Illinois has joined the growing list of states implementing requirements intended to avoid pay discrimination. These requirements, which are effective September 29, 2019, include a new salary history ban, a lessening of the evidentiary burden to prove pay discrimination, strengthened anti-retaliation provisions, and additional damages available to employees.  Employers need to act quickly to ensure that candidates aren’t asked about compensation history, and otherwise comply with these new standards.

The 2019 Amendments to the Illinois Equal Pay Act prohibit Illinois employers from:

  • Screening job applicants based on their salary history
  • Requesting or requiring salary history
  • Otherwise requesting or requiring applicable to disclose salary history information
  • Seeking an applicant’s salary history information from current or former employers (unless it is public record).
  • Considering or relying on compensation history voluntarily provided (without prompting) in deciding whether to offer employment , in making an offer of compensation, or in determining future compensation.

The Amendments make clear that employers may engage in discussions with applicants about their expectations with respect to compensation and benefits, but it’s critical that those conversations are forward – not historically – focused.

The amended IL EPA also makes it easier for employees to prove claims of pay discrimination – both because it expands the group of individuals the employee can compare herself to in making her claim, and because it narrows the grounds on which an employer can justify a difference in pay.

Finally, the Amendments beef up the Illinois Equal Pay Act’s retaliation provisions.  The IL EPA previously provided that Illinois employers should not interfere with, restrain or retaliate against employees who wish to inquire about, disclose, compare or discuss their wages or the wages of other employees.  The Amendments go even further though – prohibiting employers from requiring an employee to sign an agreement that would prohibit them from disclosing or discussing their pay information.

Employees bringing claims under the IL Equal Pay Act will still have five years to bring their claims, and they will still be entitled to recover the entire amount of any underpayment with interest.  But under the Amendments, they will now also have the opportunity to seek compensatory damages in certain situations, as well as punitive damages, injunctive relief and attorneys’ fees.

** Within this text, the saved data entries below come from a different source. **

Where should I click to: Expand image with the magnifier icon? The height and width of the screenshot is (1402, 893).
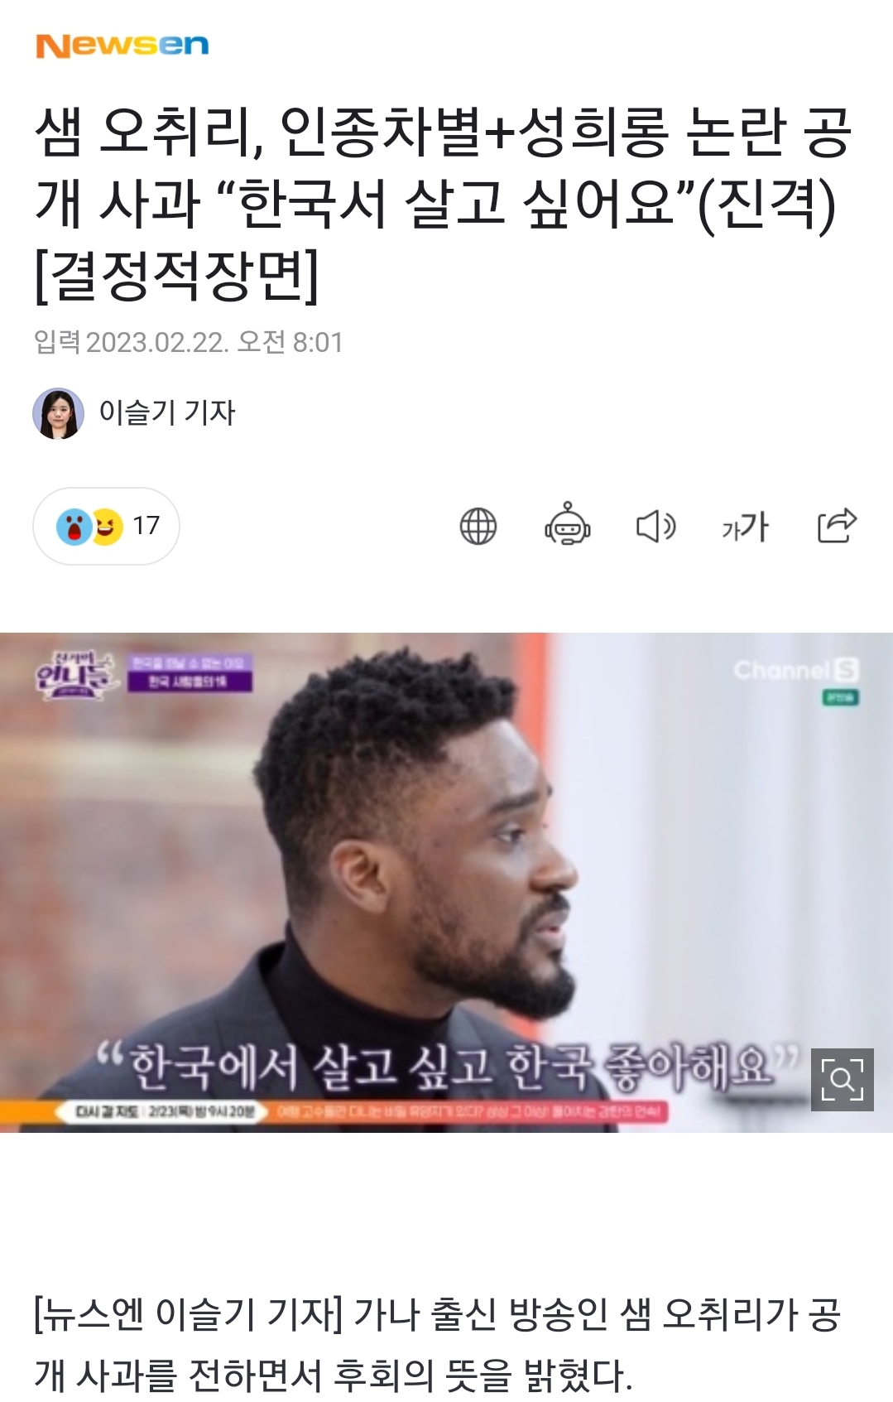[842, 1079]
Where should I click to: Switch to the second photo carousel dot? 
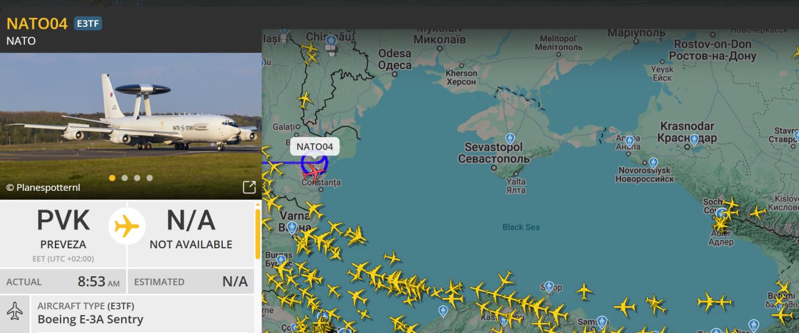[x=125, y=178]
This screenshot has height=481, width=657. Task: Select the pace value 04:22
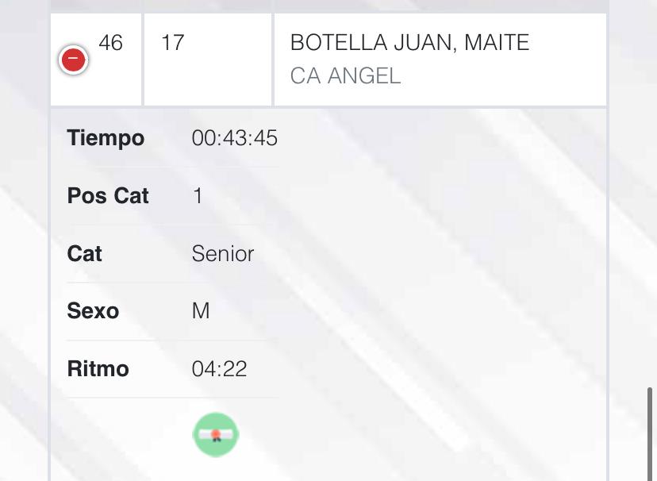tap(219, 369)
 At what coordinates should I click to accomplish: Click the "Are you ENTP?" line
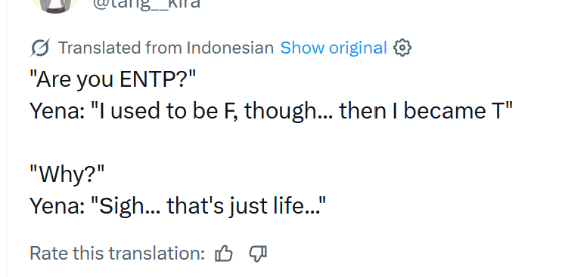tap(113, 79)
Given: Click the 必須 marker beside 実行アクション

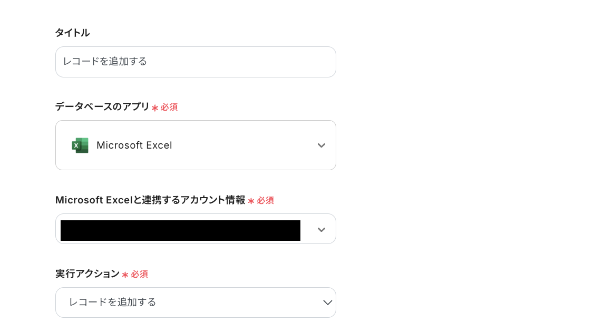Looking at the screenshot, I should click(x=140, y=274).
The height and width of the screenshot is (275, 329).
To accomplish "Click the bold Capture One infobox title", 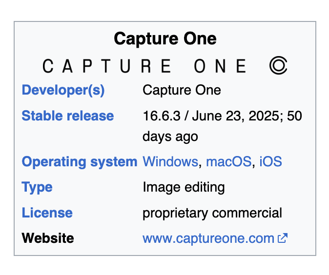I will tap(165, 39).
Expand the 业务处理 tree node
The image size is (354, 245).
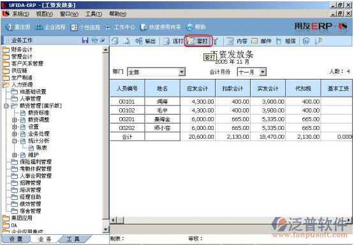(x=15, y=134)
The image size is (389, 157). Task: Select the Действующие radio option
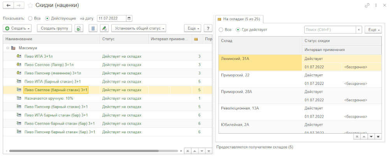pyautogui.click(x=47, y=18)
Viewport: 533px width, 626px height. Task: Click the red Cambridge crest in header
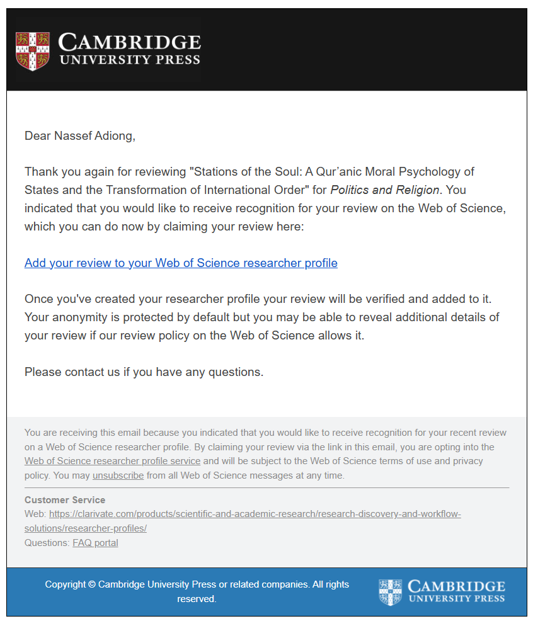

Illinois employers need to take immediate action to ensure that those involved in the hiring process do not inadvertently violate the new salary history ban.  We recommend implementing a policy that requires that only one or two set individuals are authorized to discuss money with candidates, and that those individuals be trained to only ask about expectations, not salary history.  In addition, in light of the soon-to-be reduced standards for proving pay discrimination, Illinois employers should consider conducting a self-audit to identify – and resolve – any pay inequality before a claim arises.